Monday, January 24, 2011

New Year: Ex 26-28 for Jan 24

Are the details of tabernacle construction (Ex 25-27) of interest to God? Not merely that, but they are specified by God, and He does so by giving a pattern (cf. Heb 8;5). Really!

We could answer a possible objection here. Perhaps an objection might occur to some people, or even ourselves, that religions often try to posture their practices as having been directed by a god, in order to create awe in the communicants, for the purpose of controlling behavior.

The answer to such objections, if they are levelled at Exodus from chapter 12 on, is that such a theory doesn't fit what we read. If the Israelites had an imagined god, and were trying to convince the readers that the Tabernacle was specified by the god, and their rules were specified by the god -- why then, are the rules so helter-skelter? Why are even the main rules so few (ten; Ex 34:28)? Why is the Tabernacle so broadly specified, with provocative annotations like 25:22, that point to something necessarily beyond themselves? Instead of being a concoction, Exodus reads for all the world like what you are doing when you have an ongoing relationship in which the things written down are incomplete, but that's OK, because God's presence is the main thing, directing the incomplete details toward their end.

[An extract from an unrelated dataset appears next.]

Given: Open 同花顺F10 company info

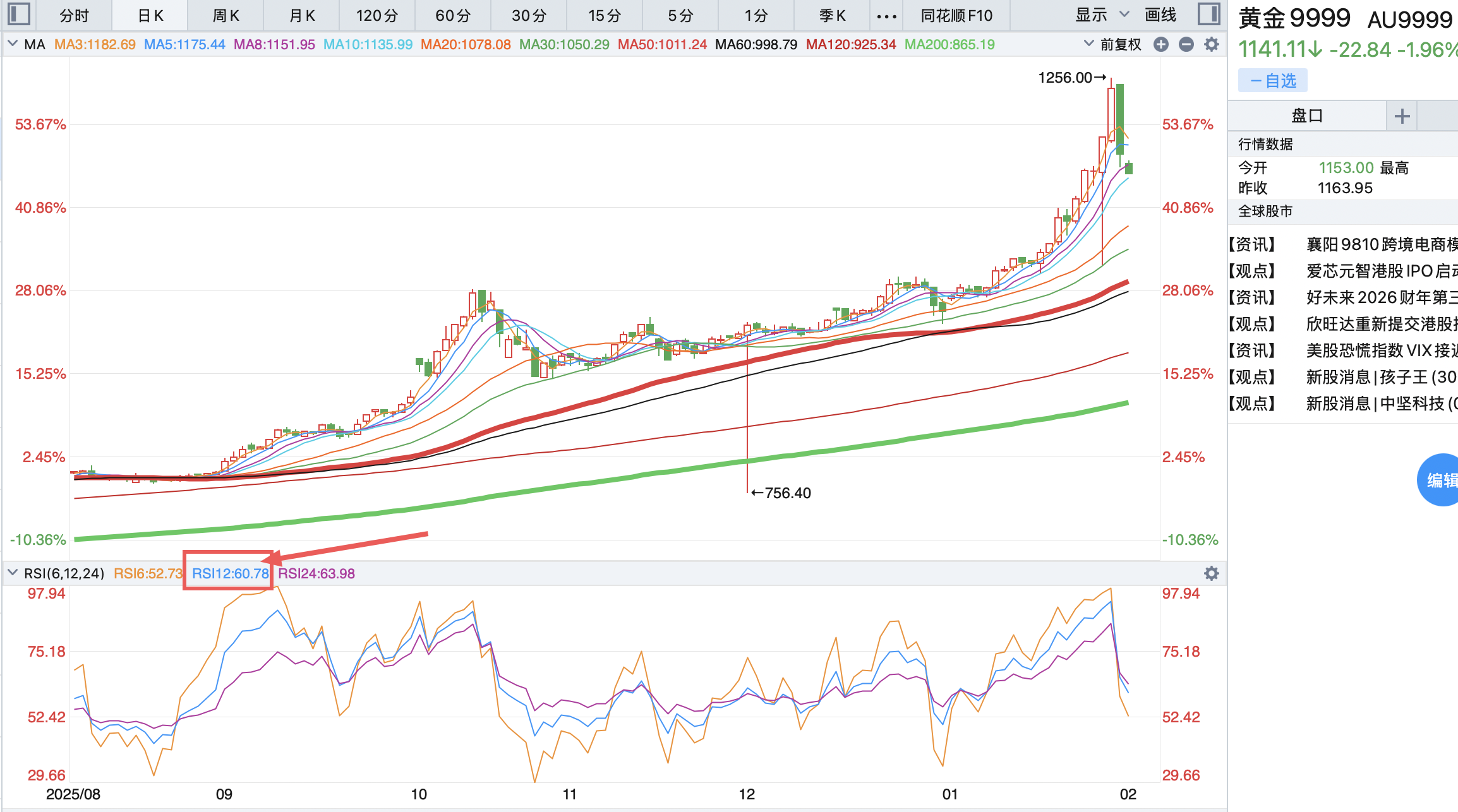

An analogy would be the difference between following the instructions of an architect who is on the site with us, versus doing things all by ourselves, in the absence of an architect. Exodus shows all the signs of a people who are taking up things under direction, not a people faking being directed! If God says to write this rule down about ascending to the altar by stairs (Ex 20:25ff), in the same instruction set as not to worship other gods (20:23), this is how we would truly expect those who follow a living God to write it down. It bears all the earmarks of people being directed, not people trying to impress you with their organized religion.